# Autosleeper fresh water tank leak



## Corkheader (Aug 25, 2008)

I have an Autosleeper Pollensa 2001.

With a full freshwater tank I am getting water escaping from the top of the tank when driving or parking on an incline.

I can reach up and onto the top of the tank and it feels as if the leak is from a square sender unit fitted to the top of the tank.

Has anyone on here had the same problem or removed the freshwater tank ?

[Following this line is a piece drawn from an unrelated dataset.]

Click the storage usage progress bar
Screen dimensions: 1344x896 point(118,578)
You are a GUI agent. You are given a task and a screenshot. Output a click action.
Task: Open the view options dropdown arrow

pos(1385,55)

Any help or advice would be appreciated.

Thanks

John


----------



## sergeant (Jun 7, 2006)

Hi John, You may not have a leak as the breathers are holes in the top of the tank, Steve


----------



## vardy (Sep 1, 2006)

When I fill my Harmony van, the water comes out of the holes in the top and a bit when I drive. Sarg may well be right - I asked on here at the time and was told it is meant to be like that. Hope yours is same.


----------



## Dougson (Aug 23, 2019)

this is a problem I have with my auto cruise Rythmn if I fill it up and move to a free campsite we only have a quarter of a tank left, we're going to do the NC500 in Scotland next month but could be stuffed without enough water on board.
we never had this in New Zealand when camping out , we would arrive at our destination with the same amount of water as we started with.


----------



## jiwawa (Jun 22, 2007)

Dougson said:


> this is a problem I have with my auto cruise Rythmn if I fill it up and move to a free campsite we only have a quarter of a tank left, we're going to do the NC500 in Scotland next month but could be stuffed without enough water on board.
> we never had this in New Zealand when camping out , we would arrive at our destination with the same amount of water as we started with.


If you're losing 3/4 of your tank I'd suggest the open/close has been left at the 1/4 full position - this allows you to drain down the tank to contain only 1/4 of its capacity.

It's a modern ruse by the manufacturers to try to keep the running weight down. Try turning the valve fully off - mine goes beyond a 'soft-stop'.

Tho I wouldn't want you to force it n maybe damage it.


----------



## Pudsey_Bear (Sep 25, 2008)

Not bad for a girl Jean.


----------



## jiwawa (Jun 22, 2007)

Pudsey_Bear said:


> Not bad for a girl Jean.


You'll get more than your coat if we ever meet up Kev!! (Smilie - you know I can't do one. And VS_Admin don't seem to have picked up on the previous reported posts - Sad Smilie)


----------



## Pudsey_Bear (Sep 25, 2008)

have you tried : followed by ) Jean?


----------



## eurajohn (May 9, 2005)

Or if wanting a sad one : followed by - followed by ( = :-(


----------



## dghr272 (Jun 14, 2012)

😞 😞

Perhaps they’ve sorted it as when I did it on my phone I got the same witches code as Jean 😄

Terry


----------



## Pudsey_Bear (Sep 25, 2008)

ass is would work as well


----------



## jiwawa (Jun 22, 2007)

🙂 = happy if they've sorted it but 😞 sad that they probably haven't.


----------



## jiwawa (Jun 22, 2007)

I can see the proper smilies in my post but I suspect you folk can't


----------



## raynipper (Aug 4, 2008)

Nope...…………………:grin2::grin2:

Ray.


----------